**Directions for this task:** Check every line of the entries for the string "computer" and return the ones that contain it.

....

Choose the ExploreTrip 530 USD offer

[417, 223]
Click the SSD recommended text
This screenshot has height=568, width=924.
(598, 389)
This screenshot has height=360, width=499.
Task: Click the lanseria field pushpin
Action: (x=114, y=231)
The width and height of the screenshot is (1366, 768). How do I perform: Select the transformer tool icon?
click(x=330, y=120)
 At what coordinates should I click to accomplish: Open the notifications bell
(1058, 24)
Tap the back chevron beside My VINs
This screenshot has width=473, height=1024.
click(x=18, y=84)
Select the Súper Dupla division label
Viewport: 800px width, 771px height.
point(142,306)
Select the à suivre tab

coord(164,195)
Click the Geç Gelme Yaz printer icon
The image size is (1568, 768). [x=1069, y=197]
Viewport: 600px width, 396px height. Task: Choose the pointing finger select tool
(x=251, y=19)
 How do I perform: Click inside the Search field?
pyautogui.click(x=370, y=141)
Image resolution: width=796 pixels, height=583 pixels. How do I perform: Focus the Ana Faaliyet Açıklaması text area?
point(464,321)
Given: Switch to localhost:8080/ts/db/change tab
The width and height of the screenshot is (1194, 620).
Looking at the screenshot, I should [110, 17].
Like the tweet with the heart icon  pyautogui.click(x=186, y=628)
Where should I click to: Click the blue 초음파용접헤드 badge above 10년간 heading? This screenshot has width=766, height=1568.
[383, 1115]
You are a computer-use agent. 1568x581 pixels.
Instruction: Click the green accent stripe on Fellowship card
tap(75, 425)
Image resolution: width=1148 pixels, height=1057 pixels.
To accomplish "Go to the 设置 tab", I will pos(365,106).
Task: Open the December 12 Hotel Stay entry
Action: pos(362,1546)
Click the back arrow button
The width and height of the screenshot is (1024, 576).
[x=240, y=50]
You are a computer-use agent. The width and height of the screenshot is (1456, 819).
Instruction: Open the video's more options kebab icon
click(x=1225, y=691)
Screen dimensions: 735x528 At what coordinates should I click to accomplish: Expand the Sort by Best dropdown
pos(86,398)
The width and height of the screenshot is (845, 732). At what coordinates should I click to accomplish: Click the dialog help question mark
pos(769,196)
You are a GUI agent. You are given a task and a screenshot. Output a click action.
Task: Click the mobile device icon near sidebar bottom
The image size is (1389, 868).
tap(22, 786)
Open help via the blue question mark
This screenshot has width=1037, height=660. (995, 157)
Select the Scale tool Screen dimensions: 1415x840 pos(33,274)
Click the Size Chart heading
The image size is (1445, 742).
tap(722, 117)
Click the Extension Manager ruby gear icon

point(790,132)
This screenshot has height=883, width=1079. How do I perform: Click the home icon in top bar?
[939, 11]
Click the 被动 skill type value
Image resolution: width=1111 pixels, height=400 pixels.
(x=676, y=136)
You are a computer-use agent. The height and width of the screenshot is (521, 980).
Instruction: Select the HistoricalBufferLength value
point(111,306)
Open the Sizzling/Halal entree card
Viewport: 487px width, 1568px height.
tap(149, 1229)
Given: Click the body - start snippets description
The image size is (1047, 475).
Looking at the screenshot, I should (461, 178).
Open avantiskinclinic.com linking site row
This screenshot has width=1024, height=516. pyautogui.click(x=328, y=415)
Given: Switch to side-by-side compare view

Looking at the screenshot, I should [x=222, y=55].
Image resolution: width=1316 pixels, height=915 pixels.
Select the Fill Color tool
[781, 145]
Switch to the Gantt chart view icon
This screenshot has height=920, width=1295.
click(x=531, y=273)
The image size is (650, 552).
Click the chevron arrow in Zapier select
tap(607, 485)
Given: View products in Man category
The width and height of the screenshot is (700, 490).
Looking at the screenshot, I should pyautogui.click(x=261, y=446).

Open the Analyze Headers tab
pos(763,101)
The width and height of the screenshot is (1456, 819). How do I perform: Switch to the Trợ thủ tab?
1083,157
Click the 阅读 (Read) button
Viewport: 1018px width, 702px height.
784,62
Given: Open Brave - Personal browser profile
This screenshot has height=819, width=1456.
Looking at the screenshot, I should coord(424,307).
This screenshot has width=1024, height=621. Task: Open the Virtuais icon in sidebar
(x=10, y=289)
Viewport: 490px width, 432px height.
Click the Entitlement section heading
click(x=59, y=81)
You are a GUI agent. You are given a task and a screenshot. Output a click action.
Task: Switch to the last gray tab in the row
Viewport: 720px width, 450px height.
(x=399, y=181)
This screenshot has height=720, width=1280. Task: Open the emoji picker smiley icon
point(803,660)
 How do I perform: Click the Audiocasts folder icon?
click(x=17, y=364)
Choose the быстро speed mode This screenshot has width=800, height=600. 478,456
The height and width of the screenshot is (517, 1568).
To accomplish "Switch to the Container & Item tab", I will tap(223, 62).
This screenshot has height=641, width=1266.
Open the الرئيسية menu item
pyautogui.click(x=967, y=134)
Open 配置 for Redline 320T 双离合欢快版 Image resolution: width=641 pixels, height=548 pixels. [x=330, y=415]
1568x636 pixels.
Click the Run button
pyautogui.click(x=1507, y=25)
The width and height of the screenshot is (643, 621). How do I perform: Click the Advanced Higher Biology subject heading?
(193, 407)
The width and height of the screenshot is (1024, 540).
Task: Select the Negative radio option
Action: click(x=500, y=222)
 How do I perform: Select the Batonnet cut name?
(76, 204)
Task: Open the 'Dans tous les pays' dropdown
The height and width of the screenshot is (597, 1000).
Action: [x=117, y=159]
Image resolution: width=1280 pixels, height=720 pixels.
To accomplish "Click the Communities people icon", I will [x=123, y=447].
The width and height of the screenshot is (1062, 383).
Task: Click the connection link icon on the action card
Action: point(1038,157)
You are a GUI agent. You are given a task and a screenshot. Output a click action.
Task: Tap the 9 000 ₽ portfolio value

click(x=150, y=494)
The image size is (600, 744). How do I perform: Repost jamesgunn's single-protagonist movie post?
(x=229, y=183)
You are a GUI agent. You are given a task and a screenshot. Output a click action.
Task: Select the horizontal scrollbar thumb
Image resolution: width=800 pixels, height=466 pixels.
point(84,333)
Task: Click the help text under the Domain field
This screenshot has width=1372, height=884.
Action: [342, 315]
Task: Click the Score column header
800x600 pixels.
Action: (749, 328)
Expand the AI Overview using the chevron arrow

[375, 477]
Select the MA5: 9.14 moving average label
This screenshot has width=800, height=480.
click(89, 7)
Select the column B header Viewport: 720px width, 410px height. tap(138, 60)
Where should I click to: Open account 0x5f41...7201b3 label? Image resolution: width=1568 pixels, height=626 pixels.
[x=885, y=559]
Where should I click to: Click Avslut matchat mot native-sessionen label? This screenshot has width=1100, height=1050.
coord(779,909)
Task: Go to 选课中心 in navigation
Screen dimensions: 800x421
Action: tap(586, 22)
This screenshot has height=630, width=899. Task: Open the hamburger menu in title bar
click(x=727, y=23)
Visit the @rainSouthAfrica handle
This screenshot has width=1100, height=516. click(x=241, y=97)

....

**Task output:**
You are a computer-use agent. 1568x581 pixels.
You are a computer-use agent. The width and height of the screenshot is (1456, 819).
You are a computer-use agent. The height and width of the screenshot is (521, 980).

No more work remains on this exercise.